Python Cookbook by David Beazley has a script for launching a daemon process. Perhaps it might be a useful reference?

https://github.com/dabeaz/python-cookbook
https://github.com/dabeaz/python-coo...unix/daemon.py

Code:

    # Replace file descriptors for stdin, stdout, and stderr
    with open(stdin, 'rb', 0) as f:
        os.dup2(f.fileno(), sys.stdin.fileno())
    with open(stdout, 'ab', 0) as f:
        os.dup2(f.fileno(), sys.stdout.fileno())
    with open(stderr, 'ab', 0) as f:
os.dup2(f.fileno(), sys.stderr.fileno())

From the book

Quote:

Once the daemon process has been properly detached, it performs steps to reinitialize the standard I/O streams to point at files specified by the user. This part is actually somewhat tricky. References to file objects associated with the standard I/O streams are found in multiple places in the interpreter (sys.stdout, sys.__stdout__, etc.). Simply closing sys.stdout and reassigning it is not likely to work correctly, because there’s no way to know if it will fix all uses of sys.stdout. Instead, a separate file object is opened, and the os.dup2() call is used to have it replace the file descriptor currently being used by sys.stdout. When this happens, the original file for sys.stdout will be closed and the new one takes its place. It must be emphasized that any file encoding or text handling already applied to the standard I/O streams will remain in place.

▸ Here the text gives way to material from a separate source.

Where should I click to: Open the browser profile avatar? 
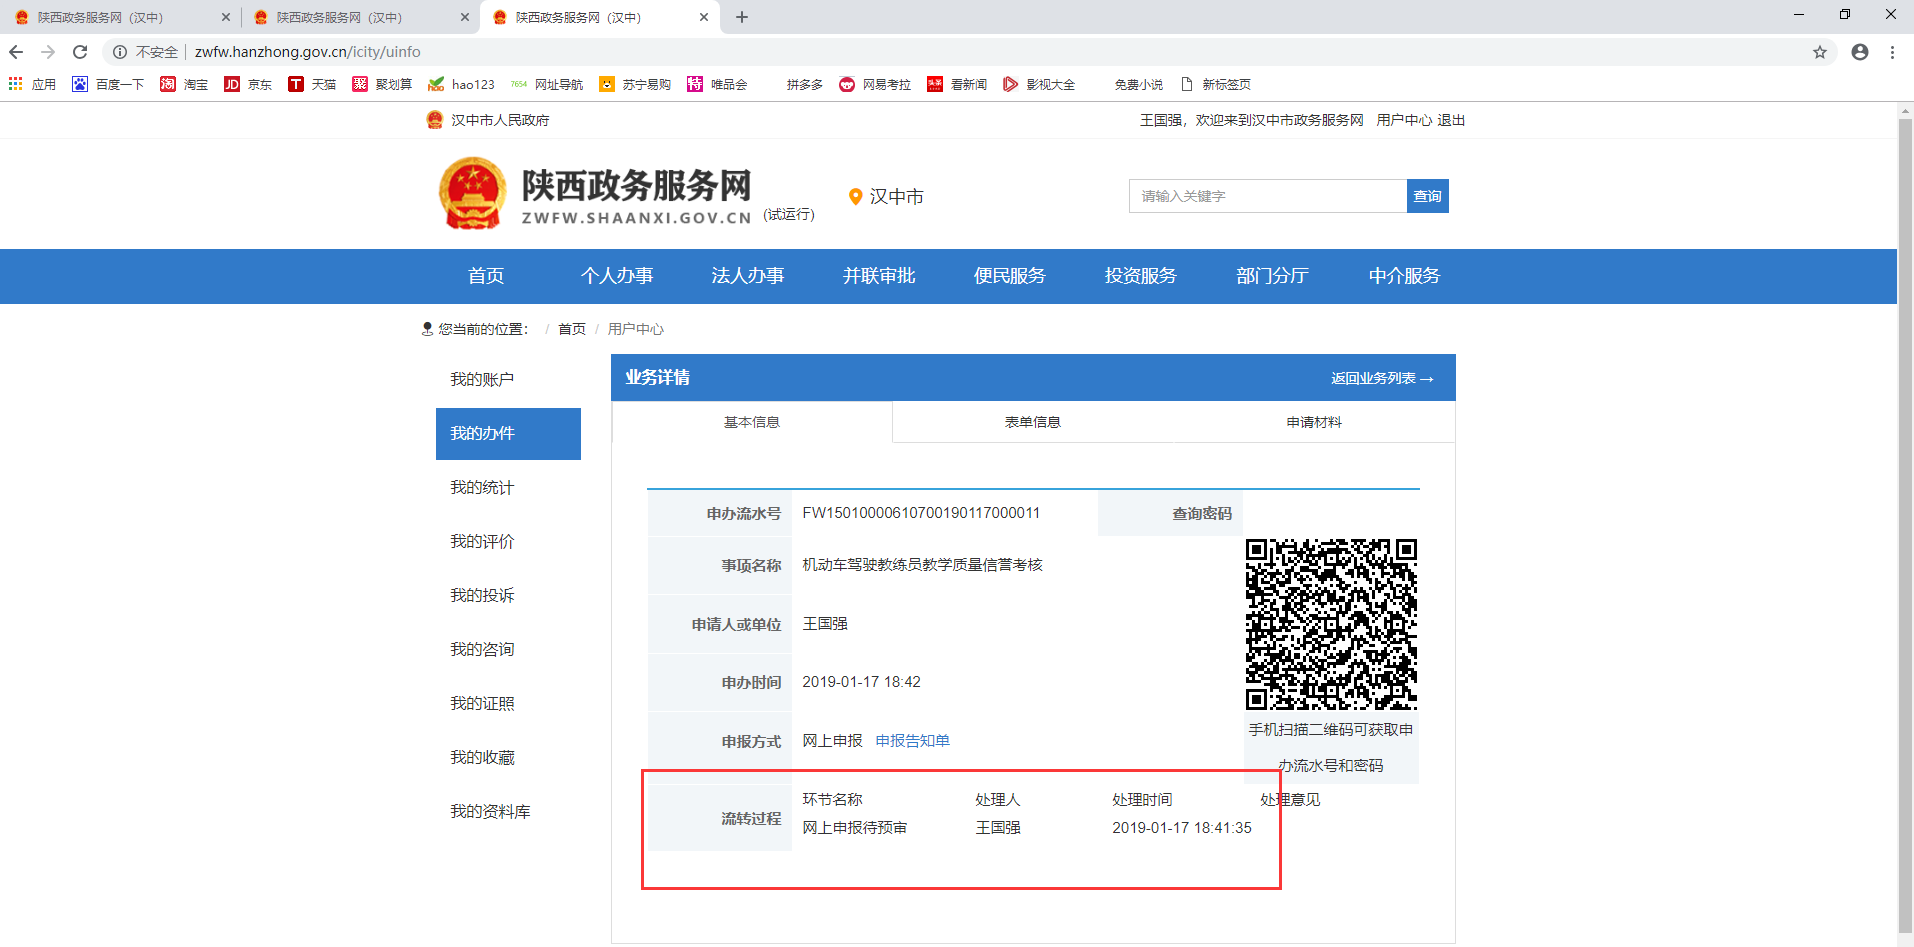pos(1860,52)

NevemTeve · 09-06-2017, 01:05 AM

@OP: Are you just experimenting, or do you actually want to create daemon (aka batch) processes? In the latter case, be sure to redirect both stdout and stderr into files. Also to ignore SIGHUP (it is trap '' HUP in shell). And to 'chdir' into some known location (such as /).

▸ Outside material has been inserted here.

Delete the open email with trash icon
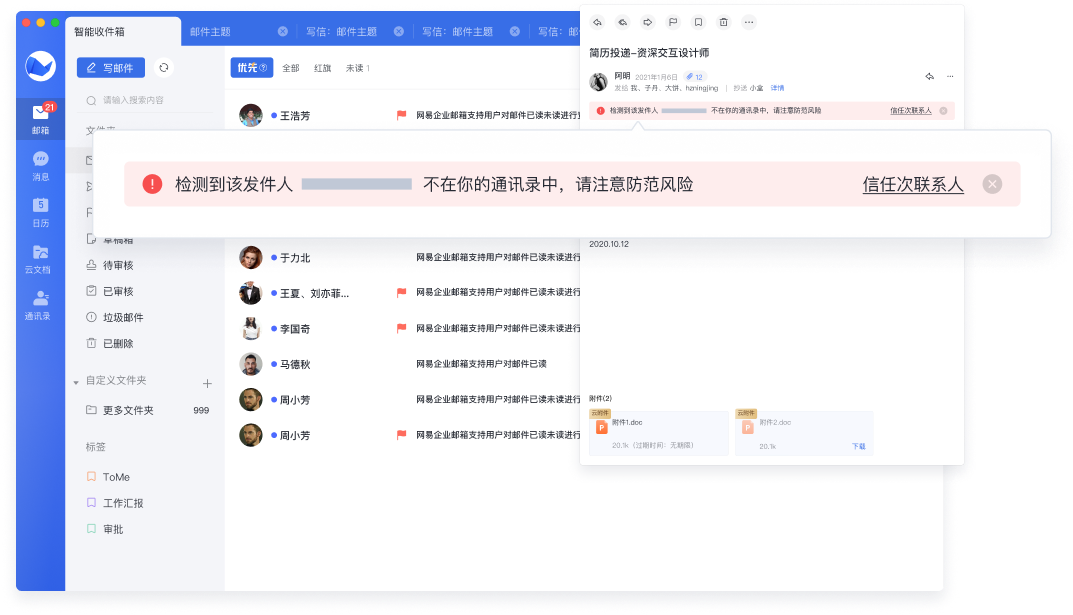The image size is (1073, 615). pos(724,22)
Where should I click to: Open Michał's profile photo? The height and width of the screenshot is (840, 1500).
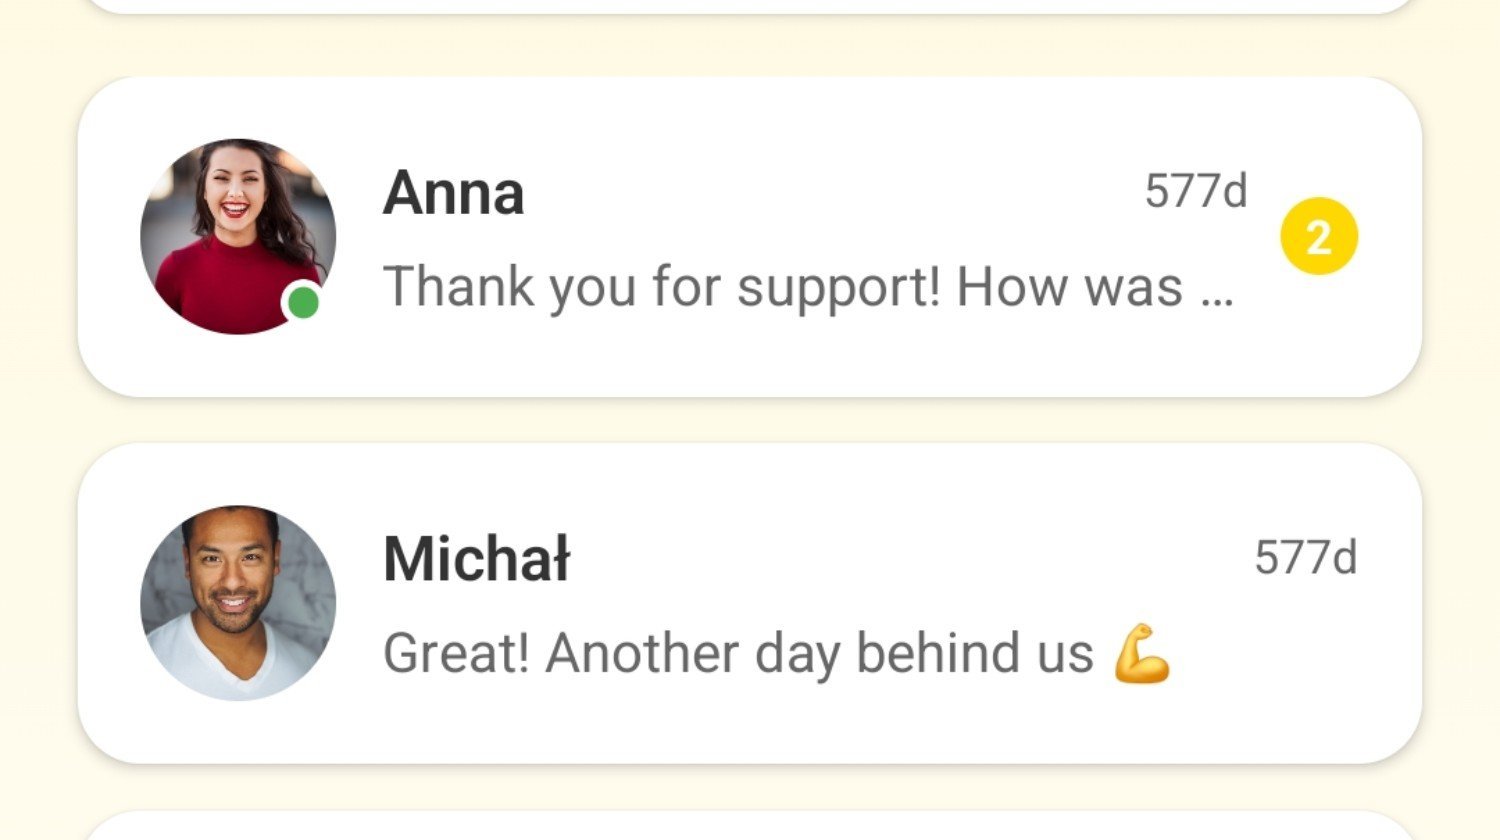pyautogui.click(x=238, y=602)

pan64 · 09-06-2017, 02:58 AM

would be nice to read the documentation:
https://docs.python.org/3/library/subprocess.html

Code:

 subprocess.run(args, *, stdin=None, input=None, stdout=None, stderr=None, shell=False, cwd=None, timeout=None, check=False, encoding=None, errors=None)
    Run the command described by args. Wait for command to complete, then return a CompletedProcess instance.

....

If you want to "release" the process but capture stdout you need to use Popen

MALDATA · 09-06-2017, 09:58 AM

@Sefyir: That's a good reference, thank you! Looks like doing this would require some work to redirect all the standard streams.

@NevemTeve: I'm experimenting. In this case, I don't need stdout, I just wasn't thinking when I put it in the subprocess.run() arguments. I was surprised by the result and wanted to hear some discussion to make sure I understood the behavior. When you say

Quote:

be sure to redirect both stdout and stderr into files

do you mean that redirection should happen in the python script (as Sefyir demonstrated), the parent bash script, the child bash script, or some combination? Thanks!

@pan64: Wouldn't be a forum post without someone telling me to read the docs. I have read through the subprocess module documentation, but this appears to be an edge case in which the docs are ambiguous. I am fine with waiting for the parent script to complete. However, since the parent script starts a child script in the background, my expectation is that the parent is complete as soon as the child starts running. If subprocess.run() is called with a stdout argument, the parent is not considered completed until the child ends. If stdout is NOT specified in subprocess.run(), then "wait for command to complete" describes a different behavior. My goal is to understand what "complete" means when standard streams (or other file descriptors) are involved.

Thanks, all. If anyone else has other thoughts, please let me know.

NevemTeve · 09-06-2017, 10:10 AM

There shouldn't be parent and child, simply

Code:

#!/bin/sh

trap '' HUP

cd /

exec >>/tmp/somestuff.log 2>&1

date

set -xv # while debugging

# do the actual job

On the second thought, the shell itself is perfectly able to launch daemons, using Python is unnecessary.